Alfred Hitchcock often talked about how maguffins need not be defined; the audience just has to know it is important to the characters, and therefore we are invested. That’s true, but I often wondered: If a maguffin – and a plot, to extend the issue further – has deeper meaning, then could that make a movie even richer?
A few times in his career, Hitchcock did indeed experiment with the idea of a suspense film having meaning beyond the ride itself, usually in international political thrillers. In “Foreign Correspondent” (1940), the ride takes us through a doppelganger for an important figure, and ultimately Hitchcock makes an argument that America should enter World War II.
In “Torn Curtain” (1966), the journey includes an important book and a mysterious symbol, and ultimately we get a picture of the terror of living behind the Iron Curtain. Despite its impact on that count, that film is messy enough to rank as a mid-range Hitchcock, and audiences might’ve been weary when he followed it up with another international spy thriller, “Topaz” (1969).
“Topaz” (1969)
Director: Alfred Hitchcock
Writers: Samuel A. Taylor (screenplay), Leon Uris (novel)
Stars: Frederick Stafford, Dany Robin, John Vernon
Real-world importance
But “Topaz” – quickly turned around from Leon Uris’ 1967 novel — is Hitchcock’s elite work in this genre due to the heft of the buildup to the 1962 Cuban Missile Crisis and the very human people who play roles. Viewed today, it’s a capsule of a time when spies truly had to be secretive, because governments believed the common man had some power to keep them in check. Unlike now, they didn’t brazenly announce that they had misplaced billions of dollars without worrying about repercussions.
This is screenwriter Samuel A. Taylor’s only collaboration with the master other than Hitch’s very best film, 1958’s “Vertigo,” so it’s not a slight to say “Topaz” is not at that level. But it’s very good. I don’t like convoluted international spy thrillers as a general rule, but this one kept me engrossed.
Taylor’s plotting hits that sweet spot between confusing and simple; we can follow it, yet every person’s secretive actions make logical or emotional sense. Taylor keeps things personal, even though the focus alternates, and even though Hitch and his team keep the genre trappings of suited bureaucrats and long-tabled boardrooms. Yes, this is the type of film where someone already wearing an impeccable suit will announce that he has to change for dinner.
Humanity not lost in the plot
We start in Denmark with a Russian diplomatic family aiming to defect to America. They must go through convoluted steps, pretending to hit tourist stops in Copenhagen, to evade a Russian agent watching them. Our first sympathetic, audience-surrogate figure is the Kusenov daughter (Tina Hedstrom), traumatized by her narrow escape and desiring to start a better life in America.
Our American spy-games protagonist is Michael Nordstrom (John Forsythe). But practically speaking, “Topaz’s” hero is Nordstrom’s friend, Frenchman Andre Devereaux (Frederick Stafford) – and he’s quite a good hero.
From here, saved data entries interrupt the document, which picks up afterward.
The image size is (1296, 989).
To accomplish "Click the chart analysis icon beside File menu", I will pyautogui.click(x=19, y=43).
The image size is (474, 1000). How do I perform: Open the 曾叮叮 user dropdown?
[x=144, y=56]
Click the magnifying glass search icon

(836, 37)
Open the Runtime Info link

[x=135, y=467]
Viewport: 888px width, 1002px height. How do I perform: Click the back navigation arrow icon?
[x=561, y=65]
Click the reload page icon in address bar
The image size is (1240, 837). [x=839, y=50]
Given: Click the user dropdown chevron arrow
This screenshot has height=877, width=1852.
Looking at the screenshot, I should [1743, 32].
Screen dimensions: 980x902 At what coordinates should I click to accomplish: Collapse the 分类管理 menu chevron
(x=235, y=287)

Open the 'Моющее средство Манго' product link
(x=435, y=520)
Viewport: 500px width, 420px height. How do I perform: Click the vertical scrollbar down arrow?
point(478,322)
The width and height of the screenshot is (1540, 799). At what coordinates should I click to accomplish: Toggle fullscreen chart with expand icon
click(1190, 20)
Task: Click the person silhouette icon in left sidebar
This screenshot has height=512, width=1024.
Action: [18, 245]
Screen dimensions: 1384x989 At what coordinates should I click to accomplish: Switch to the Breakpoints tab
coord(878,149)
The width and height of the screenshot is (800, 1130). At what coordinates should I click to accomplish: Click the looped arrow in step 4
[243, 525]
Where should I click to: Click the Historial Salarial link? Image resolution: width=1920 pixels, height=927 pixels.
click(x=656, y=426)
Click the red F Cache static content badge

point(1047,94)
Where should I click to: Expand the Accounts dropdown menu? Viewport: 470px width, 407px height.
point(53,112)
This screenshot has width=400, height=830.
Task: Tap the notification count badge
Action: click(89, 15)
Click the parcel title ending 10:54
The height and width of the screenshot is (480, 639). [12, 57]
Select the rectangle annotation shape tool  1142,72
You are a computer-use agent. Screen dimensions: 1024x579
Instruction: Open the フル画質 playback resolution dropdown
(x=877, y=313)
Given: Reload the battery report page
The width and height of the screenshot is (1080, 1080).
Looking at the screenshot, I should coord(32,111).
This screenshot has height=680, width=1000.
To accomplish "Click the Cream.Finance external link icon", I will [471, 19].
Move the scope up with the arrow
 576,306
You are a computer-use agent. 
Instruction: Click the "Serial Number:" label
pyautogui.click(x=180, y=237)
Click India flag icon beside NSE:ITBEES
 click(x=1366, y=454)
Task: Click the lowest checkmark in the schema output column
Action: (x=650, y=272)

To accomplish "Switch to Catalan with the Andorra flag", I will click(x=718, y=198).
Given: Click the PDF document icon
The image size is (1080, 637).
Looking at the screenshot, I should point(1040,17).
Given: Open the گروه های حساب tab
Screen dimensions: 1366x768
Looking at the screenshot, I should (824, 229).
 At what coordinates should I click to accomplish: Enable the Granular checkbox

First, “Topaz” has to “create” the maguffin – images of the Cubans bringing in Russian missiles at a port – and that itself leads to suspense, plus harrowing images of a sweet-natured low-level spy couple after they have been tortured by the Cuban baddie, Rico Parra (John Vernon).
When we get to the point of Andre trying to get those tiny filmstrips back to his American allies, yes, the strips function the same as a maguffin, but they have personal and historical weight. We care about these characters who paid with their lives, and about the real-world fact of the Cuban Missile Crisis.
It sounds like I’m describing a more “important” film than one where the fun comes first – like the crowd-pleasing “North by Northwest,” also technically a spy thriller. And indeed I am. “Topaz” is among Hitchcock’s most humor-free films. Not a single moment is played for laughs, and we feel for those Cuban citizens like we did for the poor old lookalike in the censorious, lighter-touch age of “Foreign Correspondent.”
Dry but not dour
Yet the movie isn’t a dour experience. Even though “Topaz” is an astounding 2 hours and 22 minutes long, it’s not plodding. It’s propulsive because – even though we keep focusing on new people, in new cities, with new aims – we always are interested in them.
Like most Hitch pictures, rear-projection and compositing are used rather than location shooting, and that’s always a minor shame. But this is a story piece, originated by Uris, sharpened by Taylor and executed with precision by Hitchcock.
As noted, it has the weight of the real Cuban Missile Crisis behind it, and it does depend on the audience having a general knowledge of how JFK would follow these events with further diplomatic skill to defuse the situation.
Maybe “Topaz” is overlooked because it doesn’t have thematic heft like Hitchcock’s lauded films. As he got older, Hitch realized you can’t make enough sense of the world to make universal moral statements. (One could argue that the lack of a statement is itself a statement about the world’s nihilistic nature, but that’s for a deeper essay.)
I’m just happy that when I watch this third-to-last Hitchcock film, it makes plot and character sense, and that I care for all 2 hours-plus. Dry it may be, but “Topaz” is a hidden gem.